Projections say that with results from voting in single-mandate precincts, and expected support from allies such as the Communist Party, the Party of Regions appears likely to lead a majority in the 450-seat Verkhovna Rada.
Half of the Rada's seats are filled from party lists, the other half from single-mandate constituencies.
The partial results show the Fatherland bloc of jailed opposition leader Yulia Tymoshenko in second place, with around 24 percent.
The Communist Party was in third with about 14 percent, followed by the UDAR party of boxing champion Vitaly Klichko at around 13 percent, and the nationalist Freedom party at around 9 percent.
In a written statement, Tymoshenko denounced the elections as “falsified from start to finish.”
Tymoshenko has also announced a hunger strike in protest of the polls, which were Ukraine’s first national vote since President Yanukovych defeated Tymoshenko in the 2010 presidential election.
Last year, Tymosheko was sentenced to seven years in prison on "abuse of office" charges from her term as prime minister, in a case that the European Union and United States have denounced as a politically motivated abuse of the justice system.
As the results of the election began to emerge, the United States and foreign observers from the OSCE cited shortcomings in the fairness of the campaign and voting, calling the elections a backward step for Ukrainian democracy.
Flaws In The Poll
Speaking while on a visit to Bosnia-Herzegovina on October 30, U.S. Secretary of State Hillary Clinton called Ukraine's election "a step backwards" and urged the country's leadership to curb what she called "the backward slide."

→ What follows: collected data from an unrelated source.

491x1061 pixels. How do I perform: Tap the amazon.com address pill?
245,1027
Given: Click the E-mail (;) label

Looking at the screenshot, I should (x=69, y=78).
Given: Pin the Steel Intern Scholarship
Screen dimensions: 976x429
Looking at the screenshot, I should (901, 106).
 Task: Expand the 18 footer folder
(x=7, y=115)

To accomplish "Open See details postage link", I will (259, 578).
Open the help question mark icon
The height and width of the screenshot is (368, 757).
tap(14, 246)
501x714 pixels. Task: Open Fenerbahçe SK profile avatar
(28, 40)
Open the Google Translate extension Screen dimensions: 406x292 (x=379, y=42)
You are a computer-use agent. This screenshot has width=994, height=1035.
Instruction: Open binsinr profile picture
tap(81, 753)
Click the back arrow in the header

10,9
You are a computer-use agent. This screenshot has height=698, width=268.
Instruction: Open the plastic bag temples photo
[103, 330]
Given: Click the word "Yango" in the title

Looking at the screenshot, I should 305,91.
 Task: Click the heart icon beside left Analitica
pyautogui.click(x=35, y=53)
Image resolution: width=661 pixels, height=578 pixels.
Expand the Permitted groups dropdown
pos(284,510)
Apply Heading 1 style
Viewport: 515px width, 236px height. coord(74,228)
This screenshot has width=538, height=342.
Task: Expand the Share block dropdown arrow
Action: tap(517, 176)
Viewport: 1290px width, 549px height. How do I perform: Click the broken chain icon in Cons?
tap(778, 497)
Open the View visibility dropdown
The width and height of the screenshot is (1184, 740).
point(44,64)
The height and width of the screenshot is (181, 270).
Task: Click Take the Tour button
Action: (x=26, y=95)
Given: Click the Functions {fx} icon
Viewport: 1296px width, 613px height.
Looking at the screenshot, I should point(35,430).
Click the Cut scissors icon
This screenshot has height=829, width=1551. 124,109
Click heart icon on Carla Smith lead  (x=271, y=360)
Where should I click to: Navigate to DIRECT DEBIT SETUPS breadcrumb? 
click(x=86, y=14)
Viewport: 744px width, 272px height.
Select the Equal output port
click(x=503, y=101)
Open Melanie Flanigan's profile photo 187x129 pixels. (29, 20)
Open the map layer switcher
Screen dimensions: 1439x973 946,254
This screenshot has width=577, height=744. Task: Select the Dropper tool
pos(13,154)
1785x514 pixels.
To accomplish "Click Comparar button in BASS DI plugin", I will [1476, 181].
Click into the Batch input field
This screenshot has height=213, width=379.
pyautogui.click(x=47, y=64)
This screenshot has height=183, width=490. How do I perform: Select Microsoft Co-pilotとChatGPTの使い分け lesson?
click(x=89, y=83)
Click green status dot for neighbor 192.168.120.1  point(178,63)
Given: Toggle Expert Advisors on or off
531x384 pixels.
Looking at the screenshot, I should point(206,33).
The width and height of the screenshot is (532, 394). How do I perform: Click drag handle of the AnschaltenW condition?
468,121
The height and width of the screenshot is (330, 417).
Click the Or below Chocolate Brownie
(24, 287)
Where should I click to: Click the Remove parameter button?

Earleir, U.S. State Department spokesman Mark Toner had said flaws in the poll included the use of government resources to help ruling party candidates, the hampering of media access for opposition candidates, and the harassment of opposition candidates.
Toner said Washington was “troubled by allegations of fraud and falsification in the voting process and tabulation.”
The U.S. spokesman reiterated U.S. concerns that the "politically motivated convictions of opposition leaders, including former Prime Minister Tymoshenko, prevented them from standing in these elections.”
Earlier on October 29 at a press conference in Kyiv, Walburga Habsburg Douglas, the head of the OSCE monitoring mission, said the conduct of the vote had dealt a severe setback to Ukraine's democratic gains.
"Considering the abuse of power and the excessive role of money in this election, democratic progress appears to have reversed in Ukraine," she told reporters.
The European Union said it intended to watch postelection events in Ukraine closely.
In a joint written statement, EU foreign affairs chief Catherine Ashton and the EU commissioner for enlargement, Stefan Fuele, noted the OSCE’s findings, which they said presented a "mixed picture with several shortcomings.”
The statement warned that the EU’s final assessment of the elections will “depend on the post-electoral developments,” including the tabulation of results and following up on possible electoral complaints.
In a reference to the Tymoshenko case, the statement also said the EU regretted that “the consequences of trials that did not respect international standards have prevented opposition representatives from standing."
The EU suspended the signing of agreements on political association and free trade with Ukraine due to concerns over Tymoshenko's conviction.